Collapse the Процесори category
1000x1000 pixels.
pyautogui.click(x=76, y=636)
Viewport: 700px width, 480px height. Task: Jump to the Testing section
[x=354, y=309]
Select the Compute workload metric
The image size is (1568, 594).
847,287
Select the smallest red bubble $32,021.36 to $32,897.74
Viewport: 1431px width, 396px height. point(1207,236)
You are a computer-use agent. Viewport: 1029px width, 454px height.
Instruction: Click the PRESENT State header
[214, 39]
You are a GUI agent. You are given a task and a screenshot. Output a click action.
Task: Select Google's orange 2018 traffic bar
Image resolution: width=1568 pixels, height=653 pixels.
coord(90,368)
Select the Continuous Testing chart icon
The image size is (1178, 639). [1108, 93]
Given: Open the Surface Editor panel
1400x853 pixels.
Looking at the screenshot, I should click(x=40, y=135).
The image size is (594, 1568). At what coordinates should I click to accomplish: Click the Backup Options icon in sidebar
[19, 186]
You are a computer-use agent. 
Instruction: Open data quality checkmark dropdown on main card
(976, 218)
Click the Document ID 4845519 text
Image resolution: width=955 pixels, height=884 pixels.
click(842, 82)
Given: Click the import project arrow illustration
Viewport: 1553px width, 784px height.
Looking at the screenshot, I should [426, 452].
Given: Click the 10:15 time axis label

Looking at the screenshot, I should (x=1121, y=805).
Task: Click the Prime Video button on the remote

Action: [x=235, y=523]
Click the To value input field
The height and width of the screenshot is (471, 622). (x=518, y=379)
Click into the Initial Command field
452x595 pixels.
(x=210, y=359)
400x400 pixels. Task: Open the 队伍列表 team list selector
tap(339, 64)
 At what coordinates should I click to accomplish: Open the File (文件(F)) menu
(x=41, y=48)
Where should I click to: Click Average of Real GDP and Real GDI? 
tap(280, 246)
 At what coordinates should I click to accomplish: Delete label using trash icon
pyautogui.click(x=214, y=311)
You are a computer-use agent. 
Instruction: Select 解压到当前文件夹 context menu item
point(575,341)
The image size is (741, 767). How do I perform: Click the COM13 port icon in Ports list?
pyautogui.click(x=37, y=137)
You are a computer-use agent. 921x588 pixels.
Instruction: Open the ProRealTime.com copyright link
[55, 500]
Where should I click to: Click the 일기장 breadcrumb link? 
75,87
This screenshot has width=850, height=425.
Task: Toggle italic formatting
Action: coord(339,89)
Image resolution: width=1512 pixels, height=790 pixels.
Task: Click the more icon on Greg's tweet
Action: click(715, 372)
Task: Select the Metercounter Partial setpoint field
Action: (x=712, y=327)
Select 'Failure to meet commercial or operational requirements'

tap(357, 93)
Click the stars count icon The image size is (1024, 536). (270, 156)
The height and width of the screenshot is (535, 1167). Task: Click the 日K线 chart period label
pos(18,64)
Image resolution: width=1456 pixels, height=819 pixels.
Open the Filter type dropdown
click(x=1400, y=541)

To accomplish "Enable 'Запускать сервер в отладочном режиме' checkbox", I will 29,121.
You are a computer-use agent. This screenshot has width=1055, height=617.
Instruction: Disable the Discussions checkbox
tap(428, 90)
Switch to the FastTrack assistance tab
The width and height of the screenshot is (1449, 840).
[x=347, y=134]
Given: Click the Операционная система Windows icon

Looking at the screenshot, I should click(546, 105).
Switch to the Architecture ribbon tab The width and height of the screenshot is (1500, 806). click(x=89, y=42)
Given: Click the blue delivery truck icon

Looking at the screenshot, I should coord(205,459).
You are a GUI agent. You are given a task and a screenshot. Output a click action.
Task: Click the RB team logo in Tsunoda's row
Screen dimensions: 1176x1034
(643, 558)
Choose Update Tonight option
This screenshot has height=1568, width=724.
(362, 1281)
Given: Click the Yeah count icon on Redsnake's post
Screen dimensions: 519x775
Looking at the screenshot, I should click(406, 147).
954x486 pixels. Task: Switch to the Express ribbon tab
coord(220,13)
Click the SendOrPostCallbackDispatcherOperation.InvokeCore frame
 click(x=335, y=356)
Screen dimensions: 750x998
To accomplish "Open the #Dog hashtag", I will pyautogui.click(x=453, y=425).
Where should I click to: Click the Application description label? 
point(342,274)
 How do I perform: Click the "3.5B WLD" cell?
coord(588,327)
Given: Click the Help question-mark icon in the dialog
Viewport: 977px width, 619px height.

# # #

## YOUR ASSIGNMENT
Transcribe the listing in full, keeping every line exact.

## RESPONSE TO THE EXERCISE
Collapse the Процесори category
1000x1000 pixels.
pyautogui.click(x=76, y=636)
Viewport: 700px width, 480px height. Task: Jump to the Testing section
[x=354, y=309]
Select the Compute workload metric
The image size is (1568, 594).
847,287
Select the smallest red bubble $32,021.36 to $32,897.74
Viewport: 1431px width, 396px height. point(1207,236)
You are a computer-use agent. Viewport: 1029px width, 454px height.
Instruction: Click the PRESENT State header
[214, 39]
You are a GUI agent. You are given a task and a screenshot. Output a click action.
Task: Select Google's orange 2018 traffic bar
Image resolution: width=1568 pixels, height=653 pixels.
coord(90,368)
Select the Continuous Testing chart icon
The image size is (1178, 639). [1108, 93]
Given: Open the Surface Editor panel
1400x853 pixels.
Looking at the screenshot, I should click(x=40, y=135).
The image size is (594, 1568). At what coordinates should I click to accomplish: Click the Backup Options icon in sidebar
[19, 186]
You are a computer-use agent. 
Instruction: Open data quality checkmark dropdown on main card
(976, 218)
Click the Document ID 4845519 text
Image resolution: width=955 pixels, height=884 pixels.
click(842, 82)
Given: Click the import project arrow illustration
Viewport: 1553px width, 784px height.
Looking at the screenshot, I should [426, 452].
Given: Click the 10:15 time axis label

Looking at the screenshot, I should (x=1121, y=805).
Task: Click the Prime Video button on the remote

Action: [x=235, y=523]
Click the To value input field
The height and width of the screenshot is (471, 622). (x=518, y=379)
Click into the Initial Command field
452x595 pixels.
(x=210, y=359)
400x400 pixels. Task: Open the 队伍列表 team list selector
tap(339, 64)
 At what coordinates should I click to accomplish: Open the File (文件(F)) menu
(x=41, y=48)
Where should I click to: Click Average of Real GDP and Real GDI? 
tap(280, 246)
 At what coordinates should I click to accomplish: Delete label using trash icon
pyautogui.click(x=214, y=311)
You are a computer-use agent. 
Instruction: Select 解压到当前文件夹 context menu item
point(575,341)
The image size is (741, 767). How do I perform: Click the COM13 port icon in Ports list?
pyautogui.click(x=37, y=137)
You are a computer-use agent. 921x588 pixels.
Instruction: Open the ProRealTime.com copyright link
[55, 500]
Where should I click to: Click the 일기장 breadcrumb link? 
75,87
This screenshot has width=850, height=425.
Task: Toggle italic formatting
Action: coord(339,89)
Image resolution: width=1512 pixels, height=790 pixels.
Task: Click the more icon on Greg's tweet
Action: click(715, 372)
Task: Select the Metercounter Partial setpoint field
Action: (x=712, y=327)
Select 'Failure to meet commercial or operational requirements'

tap(357, 93)
Click the stars count icon The image size is (1024, 536). (270, 156)
The height and width of the screenshot is (535, 1167). Task: Click the 日K线 chart period label
pos(18,64)
Image resolution: width=1456 pixels, height=819 pixels.
Open the Filter type dropdown
click(x=1400, y=541)

To accomplish "Enable 'Запускать сервер в отладочном режиме' checkbox", I will 29,121.
You are a computer-use agent. This screenshot has width=1055, height=617.
Instruction: Disable the Discussions checkbox
tap(428, 90)
Switch to the FastTrack assistance tab
The width and height of the screenshot is (1449, 840).
[x=347, y=134]
Given: Click the Операционная система Windows icon

Looking at the screenshot, I should click(546, 105).
Switch to the Architecture ribbon tab The width and height of the screenshot is (1500, 806). click(x=89, y=42)
Given: Click the blue delivery truck icon

Looking at the screenshot, I should coord(205,459).
You are a GUI agent. You are given a task and a screenshot. Output a click action.
Task: Click the RB team logo in Tsunoda's row
Screen dimensions: 1176x1034
(643, 558)
Choose Update Tonight option
This screenshot has height=1568, width=724.
(362, 1281)
Given: Click the Yeah count icon on Redsnake's post
Screen dimensions: 519x775
Looking at the screenshot, I should click(406, 147).
954x486 pixels. Task: Switch to the Express ribbon tab
coord(220,13)
Click the SendOrPostCallbackDispatcherOperation.InvokeCore frame
 click(x=335, y=356)
Screen dimensions: 750x998
To accomplish "Open the #Dog hashtag", I will pyautogui.click(x=453, y=425).
Where should I click to: Click the Application description label? 
point(342,274)
 How do I perform: Click the "3.5B WLD" cell?
coord(588,327)
Given: Click the Help question-mark icon in the dialog
Viewport: 977px width, 619px height.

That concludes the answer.